ETI does not condone any form of human rights abuse and sets a high standard for its members' commitment to implement the ETI Base Code. We provide support and guidance to our members when alleged violations of codes of labour practice in workplaces are brought to our attention, and support the right of those who feel they have a grievance to use judicial processes for redress.
Since 2019, ETI has been working with a group of retailers and their suppliers who had sourcing relationships with Kakuzi, and we commissioned a study into the allegations, paid for by these companies. Kakuzi accepted the findings of the report and produced a corrective Action Plan in February 2020.
(Updated on 16 October 2020)
These are very serious allegations, and some appear to be recent rather than historical, having allegedly occurred earlier this year.

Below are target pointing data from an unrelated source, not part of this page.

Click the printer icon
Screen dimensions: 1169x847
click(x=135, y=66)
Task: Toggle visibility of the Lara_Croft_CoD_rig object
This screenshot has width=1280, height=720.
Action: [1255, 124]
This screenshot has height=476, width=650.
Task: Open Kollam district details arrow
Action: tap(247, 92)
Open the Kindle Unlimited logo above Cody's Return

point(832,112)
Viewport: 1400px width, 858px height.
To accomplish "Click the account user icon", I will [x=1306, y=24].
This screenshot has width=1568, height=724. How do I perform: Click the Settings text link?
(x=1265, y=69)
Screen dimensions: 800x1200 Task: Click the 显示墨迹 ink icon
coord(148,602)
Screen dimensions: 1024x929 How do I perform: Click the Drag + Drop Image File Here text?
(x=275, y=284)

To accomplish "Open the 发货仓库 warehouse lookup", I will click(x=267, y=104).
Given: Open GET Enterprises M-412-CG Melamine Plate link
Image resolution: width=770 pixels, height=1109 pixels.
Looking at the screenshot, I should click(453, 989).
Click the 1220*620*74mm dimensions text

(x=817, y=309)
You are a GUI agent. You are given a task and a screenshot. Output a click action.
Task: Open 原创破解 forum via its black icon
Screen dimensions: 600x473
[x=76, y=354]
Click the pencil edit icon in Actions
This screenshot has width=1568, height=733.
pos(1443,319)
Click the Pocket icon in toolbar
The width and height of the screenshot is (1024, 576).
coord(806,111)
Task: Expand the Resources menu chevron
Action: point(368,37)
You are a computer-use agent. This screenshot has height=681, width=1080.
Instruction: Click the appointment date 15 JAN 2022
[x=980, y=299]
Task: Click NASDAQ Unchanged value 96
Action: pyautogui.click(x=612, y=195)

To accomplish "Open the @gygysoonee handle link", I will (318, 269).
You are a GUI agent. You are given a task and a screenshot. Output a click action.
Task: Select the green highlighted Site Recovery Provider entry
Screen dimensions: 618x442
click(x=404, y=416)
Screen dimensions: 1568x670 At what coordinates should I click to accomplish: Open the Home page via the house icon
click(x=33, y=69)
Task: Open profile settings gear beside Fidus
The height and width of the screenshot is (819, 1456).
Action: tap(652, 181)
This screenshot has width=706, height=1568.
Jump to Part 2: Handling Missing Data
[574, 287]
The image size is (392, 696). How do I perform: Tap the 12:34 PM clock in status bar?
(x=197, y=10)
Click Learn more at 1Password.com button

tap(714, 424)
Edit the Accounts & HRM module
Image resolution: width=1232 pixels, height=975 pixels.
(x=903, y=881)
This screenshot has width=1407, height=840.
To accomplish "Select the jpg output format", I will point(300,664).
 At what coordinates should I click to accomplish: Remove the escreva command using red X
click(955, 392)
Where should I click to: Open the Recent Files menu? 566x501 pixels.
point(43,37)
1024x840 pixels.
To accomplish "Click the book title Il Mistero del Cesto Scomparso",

We were unaware of the most recent allegations and are seeking urgent clarification as to the nature and extent of the alleged offences, and a clearer understanding of the timeline, which may affect our position in relation to our advice to members going forward.
Underlying the many layers of allegations, there appear to be issues around management, action and transparency from Kakuzi. We will be working with our members and with Kakuzi to seek clarity, and will be seeking solid evidence that any failings have been tackled, and that the Action Plan includes clear timelines, and precise metrics for improvement and progress.
ETI supports our members to take a workers first position, and we would only ever recommend that a member terminates sourcing from a particular supplier as a last resort, after everything reasonable has been done to address the abuses identified and support the supplier to meet human rights due diligence requirements. When responsible businesses leave, suppliers are faced with either sacking workers, thereby depriving them of jobs and livelihoods, or seeking orders from other companies with insufficient concern for the welfare of workers.
ETI’s focus is always on labour exploitation and not on land rights, an area outside our remit and expertise. That said, we note that many of the allegations appear to relate to events beyond the farm gates, and would reiterate that business responsibilities do not end as soon as a worker has clocked off their shift. Brands have a responsibility not only to workers in their global supply chains, but to the communities within which they live and work.